The intervention group will receive immediate access to “Feel the ViBe” after registration. Considering ethical concerns of withholding an intervention with a possible positive effect on physical and mental health, the control group will be a waiting list condition receiving minimally Enhanced Usual Care (mEUC) for twelve weeks before getting access to the intervention. mEUC is in general defined as non-study care enhanced in minor ways to address methodological or ethical issues. For this RCT mEUC is defined as Usual Care and access to a restricted version of “Feel the ViBe” offering only access to the user profile, consent forms, digital testament, research information, questionnaires and the “ask the expert” function to ask questions in case of emergency. Questions asked by members of the control group will not be answered by the Community Manager, but by one of the members of the Research Team who is not actively involved in the intervention, being author SLFW. If help is needed immediately, the participant will be referred to his/her GP (Figure 1).

Outcomes

The intervention aims to offer peer support, information about family violence and sexual and reproductive health, including relational health, and mental support, in order to reduce PTSD symptoms and improve symptoms of depression and anxiety. Therefore we chose the outcomes measures as follows:

Primary outcome measure

•The Impact of Event Scale (IES) will be used to measure PTSD symptoms. The IES is a short set of 15 questions measuring the impact of events and the amount of distress associated with events. It comprises the subscales Intrusion (8 items, mean α = 0.86) and Avoidance (7 items, mean α = 0.82). The IES is measured at t = 0, t = 1, t = 2, t = 3 and t = 4 for both groups [44-46].

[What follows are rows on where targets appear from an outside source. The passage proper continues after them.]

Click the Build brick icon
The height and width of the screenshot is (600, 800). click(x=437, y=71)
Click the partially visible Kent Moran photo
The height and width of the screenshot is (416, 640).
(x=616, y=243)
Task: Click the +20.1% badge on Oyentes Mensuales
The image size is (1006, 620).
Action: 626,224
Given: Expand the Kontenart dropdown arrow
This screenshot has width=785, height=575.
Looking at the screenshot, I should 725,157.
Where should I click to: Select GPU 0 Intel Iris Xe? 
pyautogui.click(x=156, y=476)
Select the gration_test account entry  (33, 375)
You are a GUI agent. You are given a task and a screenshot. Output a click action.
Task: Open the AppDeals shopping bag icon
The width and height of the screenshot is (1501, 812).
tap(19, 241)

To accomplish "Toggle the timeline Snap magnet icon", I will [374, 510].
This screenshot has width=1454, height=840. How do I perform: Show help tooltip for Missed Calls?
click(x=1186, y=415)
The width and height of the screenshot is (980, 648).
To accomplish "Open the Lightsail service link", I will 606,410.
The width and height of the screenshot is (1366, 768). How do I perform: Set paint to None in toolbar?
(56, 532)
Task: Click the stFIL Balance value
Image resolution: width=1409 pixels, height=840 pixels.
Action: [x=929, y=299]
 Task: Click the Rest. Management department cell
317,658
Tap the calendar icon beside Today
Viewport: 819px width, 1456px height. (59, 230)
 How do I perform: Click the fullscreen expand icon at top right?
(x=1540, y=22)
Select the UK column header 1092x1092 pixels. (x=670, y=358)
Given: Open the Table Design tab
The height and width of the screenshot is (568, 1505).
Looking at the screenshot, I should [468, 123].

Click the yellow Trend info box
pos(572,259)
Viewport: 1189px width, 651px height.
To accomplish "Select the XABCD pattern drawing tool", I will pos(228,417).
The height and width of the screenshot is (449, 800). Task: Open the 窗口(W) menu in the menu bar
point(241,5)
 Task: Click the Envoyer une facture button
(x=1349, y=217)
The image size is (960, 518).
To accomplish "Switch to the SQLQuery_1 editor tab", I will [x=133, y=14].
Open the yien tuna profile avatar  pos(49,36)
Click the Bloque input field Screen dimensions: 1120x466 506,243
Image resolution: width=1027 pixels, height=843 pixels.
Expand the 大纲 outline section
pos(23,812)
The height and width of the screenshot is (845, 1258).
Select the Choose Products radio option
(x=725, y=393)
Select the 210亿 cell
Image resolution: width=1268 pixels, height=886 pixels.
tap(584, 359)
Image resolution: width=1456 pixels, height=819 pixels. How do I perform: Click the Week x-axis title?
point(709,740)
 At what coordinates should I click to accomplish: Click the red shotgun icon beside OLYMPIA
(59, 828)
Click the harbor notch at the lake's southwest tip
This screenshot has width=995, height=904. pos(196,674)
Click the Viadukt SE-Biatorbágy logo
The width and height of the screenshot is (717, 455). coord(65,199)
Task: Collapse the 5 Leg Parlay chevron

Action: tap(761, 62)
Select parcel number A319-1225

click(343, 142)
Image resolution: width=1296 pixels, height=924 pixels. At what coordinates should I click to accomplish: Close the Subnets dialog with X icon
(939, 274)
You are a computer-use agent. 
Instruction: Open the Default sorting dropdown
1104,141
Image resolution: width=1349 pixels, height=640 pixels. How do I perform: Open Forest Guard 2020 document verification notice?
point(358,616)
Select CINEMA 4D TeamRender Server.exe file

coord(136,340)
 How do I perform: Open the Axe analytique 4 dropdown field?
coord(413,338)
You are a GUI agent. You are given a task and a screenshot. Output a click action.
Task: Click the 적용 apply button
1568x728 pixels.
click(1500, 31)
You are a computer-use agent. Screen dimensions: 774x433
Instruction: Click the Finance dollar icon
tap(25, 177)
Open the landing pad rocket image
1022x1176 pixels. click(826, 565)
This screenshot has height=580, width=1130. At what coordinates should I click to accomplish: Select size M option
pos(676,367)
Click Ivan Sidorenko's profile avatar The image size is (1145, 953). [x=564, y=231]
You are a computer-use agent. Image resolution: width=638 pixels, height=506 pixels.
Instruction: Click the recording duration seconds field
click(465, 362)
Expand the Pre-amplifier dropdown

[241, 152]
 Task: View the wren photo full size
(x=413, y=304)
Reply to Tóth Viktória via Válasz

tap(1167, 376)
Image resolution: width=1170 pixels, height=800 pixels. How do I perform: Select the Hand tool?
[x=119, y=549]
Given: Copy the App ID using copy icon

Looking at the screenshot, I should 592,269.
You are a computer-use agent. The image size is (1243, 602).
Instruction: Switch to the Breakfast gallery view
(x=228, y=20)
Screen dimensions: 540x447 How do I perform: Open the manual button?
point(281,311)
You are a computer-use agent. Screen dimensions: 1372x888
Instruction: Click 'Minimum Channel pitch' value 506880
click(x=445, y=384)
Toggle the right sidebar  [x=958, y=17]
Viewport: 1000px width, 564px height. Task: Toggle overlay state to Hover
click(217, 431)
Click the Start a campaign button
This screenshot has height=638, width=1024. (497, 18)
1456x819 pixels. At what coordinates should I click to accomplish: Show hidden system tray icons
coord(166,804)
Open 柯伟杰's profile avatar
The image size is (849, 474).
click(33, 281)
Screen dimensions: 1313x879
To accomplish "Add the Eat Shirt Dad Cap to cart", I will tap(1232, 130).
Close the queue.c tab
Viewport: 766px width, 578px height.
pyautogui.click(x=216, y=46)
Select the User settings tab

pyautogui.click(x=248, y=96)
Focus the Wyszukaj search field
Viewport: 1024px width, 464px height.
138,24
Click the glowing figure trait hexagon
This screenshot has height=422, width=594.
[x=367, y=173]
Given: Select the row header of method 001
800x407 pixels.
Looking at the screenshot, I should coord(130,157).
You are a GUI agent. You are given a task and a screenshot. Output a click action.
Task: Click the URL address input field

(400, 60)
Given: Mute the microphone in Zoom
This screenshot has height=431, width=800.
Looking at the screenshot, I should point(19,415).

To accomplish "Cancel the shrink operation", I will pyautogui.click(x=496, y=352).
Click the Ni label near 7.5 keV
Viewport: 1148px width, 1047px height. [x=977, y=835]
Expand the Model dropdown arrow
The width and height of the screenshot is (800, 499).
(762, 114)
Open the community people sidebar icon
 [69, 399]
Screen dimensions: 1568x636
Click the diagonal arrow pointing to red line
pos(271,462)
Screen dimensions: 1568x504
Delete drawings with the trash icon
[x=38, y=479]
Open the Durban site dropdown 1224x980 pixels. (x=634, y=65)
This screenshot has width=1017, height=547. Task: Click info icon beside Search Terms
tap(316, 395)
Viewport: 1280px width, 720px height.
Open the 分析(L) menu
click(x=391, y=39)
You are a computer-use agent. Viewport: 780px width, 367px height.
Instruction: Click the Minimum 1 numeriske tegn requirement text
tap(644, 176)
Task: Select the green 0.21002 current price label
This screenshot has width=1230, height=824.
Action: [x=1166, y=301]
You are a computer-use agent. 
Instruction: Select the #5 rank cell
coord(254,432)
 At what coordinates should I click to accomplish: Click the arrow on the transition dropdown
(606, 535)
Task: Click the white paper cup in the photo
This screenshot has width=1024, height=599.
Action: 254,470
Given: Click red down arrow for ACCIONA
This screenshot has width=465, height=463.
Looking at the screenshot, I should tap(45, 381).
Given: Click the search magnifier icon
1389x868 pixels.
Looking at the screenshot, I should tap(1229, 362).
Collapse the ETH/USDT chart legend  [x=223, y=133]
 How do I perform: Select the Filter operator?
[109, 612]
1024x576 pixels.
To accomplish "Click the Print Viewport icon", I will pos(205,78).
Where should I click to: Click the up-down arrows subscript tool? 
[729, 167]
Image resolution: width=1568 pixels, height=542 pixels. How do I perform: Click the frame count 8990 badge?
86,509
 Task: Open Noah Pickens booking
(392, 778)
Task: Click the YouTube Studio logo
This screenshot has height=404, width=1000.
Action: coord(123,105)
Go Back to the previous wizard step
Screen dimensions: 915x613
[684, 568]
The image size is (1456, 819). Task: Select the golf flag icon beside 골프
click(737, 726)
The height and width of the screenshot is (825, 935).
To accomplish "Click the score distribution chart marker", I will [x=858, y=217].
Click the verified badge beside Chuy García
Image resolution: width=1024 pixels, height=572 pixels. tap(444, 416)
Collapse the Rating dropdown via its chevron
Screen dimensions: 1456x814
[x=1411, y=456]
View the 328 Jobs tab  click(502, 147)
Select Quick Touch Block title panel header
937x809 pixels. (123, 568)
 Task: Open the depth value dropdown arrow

•The Depression and Anxiety subscales of the Symptom CheckList-90-R (SCL-90-R DEP and ANX) will be used to measure an improvement in symptoms of depression and anxiety. The SCL-90-R DEP and ANX subscales measure symptoms of depression and anxiety during the previous week on a five-point Likert scale. Both subscales showed good convergent and divergent validity, and high internal consistencies. The SCL-90-R is validated for participants of twelve years old and older. The depression subscale comprises 16 items (α = .90), the anxiety subscale comprises 10 items (α = .88). The SCL-90-R DEP and ANX subscales are measured at t = 0, t = 1, t = 2, t = 3 and t = 4 for both groups [47].

Secondary outcome measures

•Routine Outcome Measurement (ROM) will be used to follow participants from session to session. On every login, participants will see a pop-up asking them how they would grade their mood at that precise moment on a visual analogue scale using smiley’s. After logging out they will receive a pop-up asking the same question. The scores and differences in scores before and after the session are analyzed to find any direct effects of visiting the website [48].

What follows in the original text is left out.